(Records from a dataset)
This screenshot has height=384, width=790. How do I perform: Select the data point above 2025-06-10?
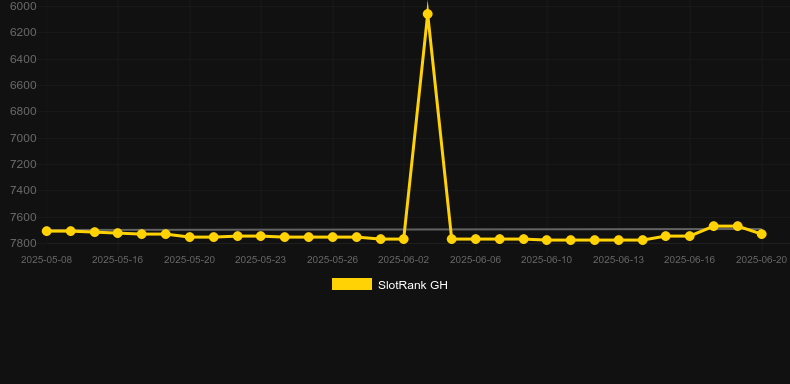547,240
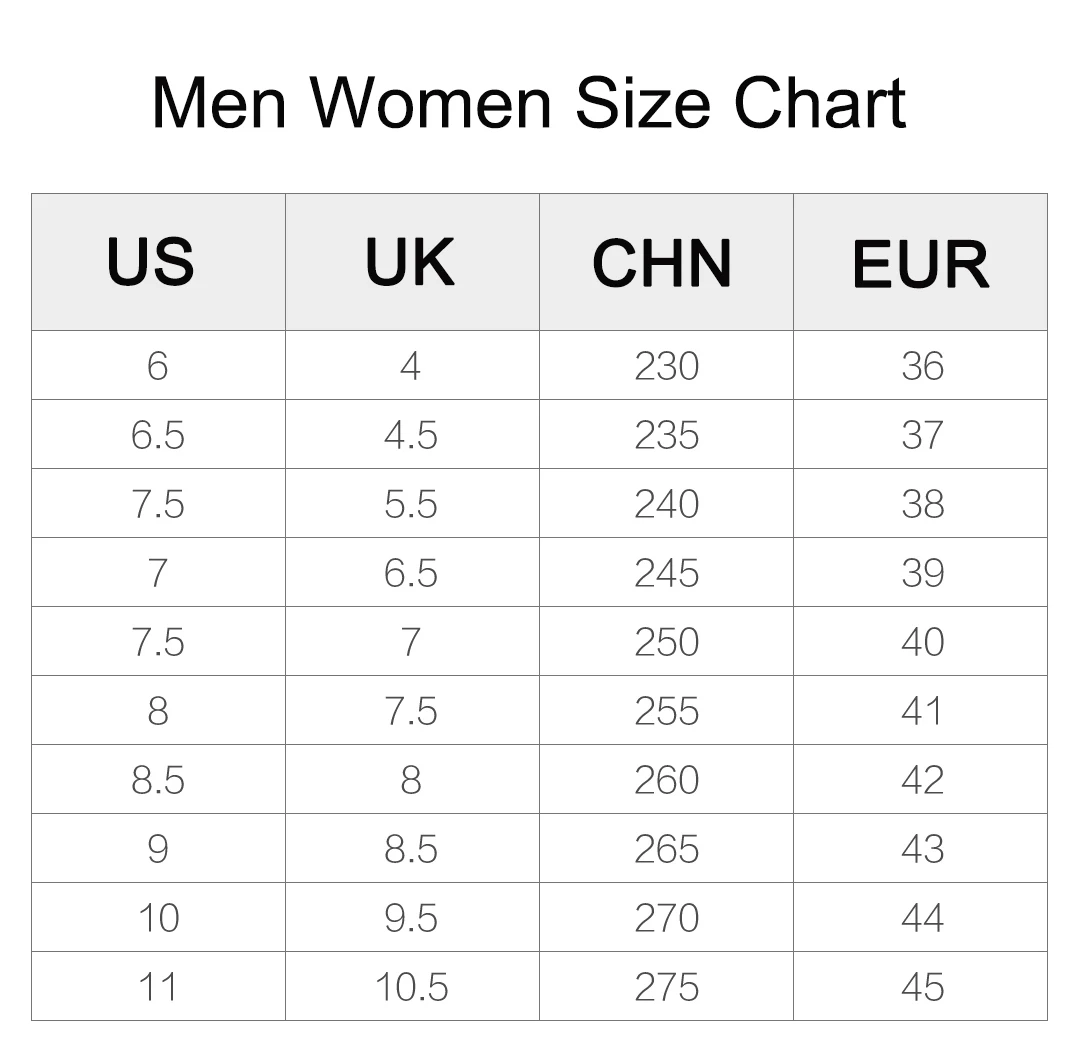Select EUR size 36 cell
This screenshot has width=1080, height=1055.
pyautogui.click(x=921, y=366)
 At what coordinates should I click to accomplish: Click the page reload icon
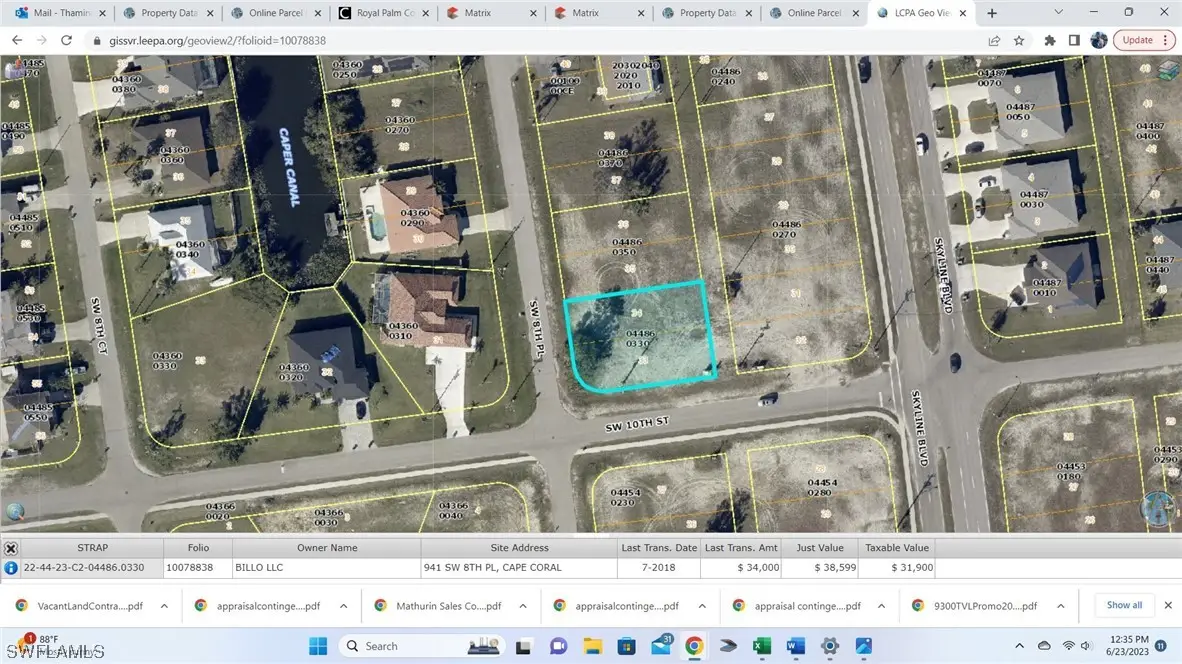point(66,40)

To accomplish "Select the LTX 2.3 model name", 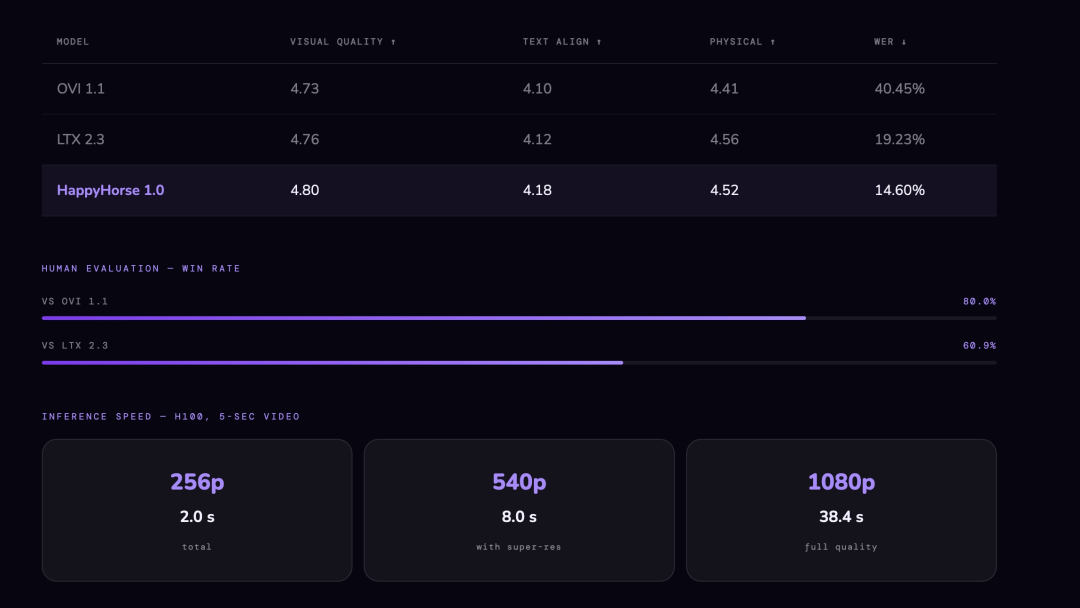I will 81,139.
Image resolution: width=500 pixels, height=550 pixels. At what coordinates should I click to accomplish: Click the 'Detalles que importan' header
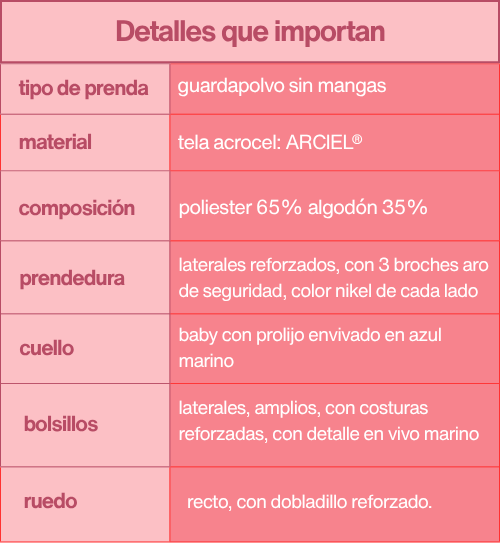click(250, 32)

*Work request*. Find the line that contains "Image resolution: width=500". Reproduce it and every later line of the records exactly, minus the pictures.

*Result of this task*.
Image resolution: width=500 pixels, height=550 pixels. At what coordinates should I click to accomplish: Click the 'Detalles que importan' header
click(250, 32)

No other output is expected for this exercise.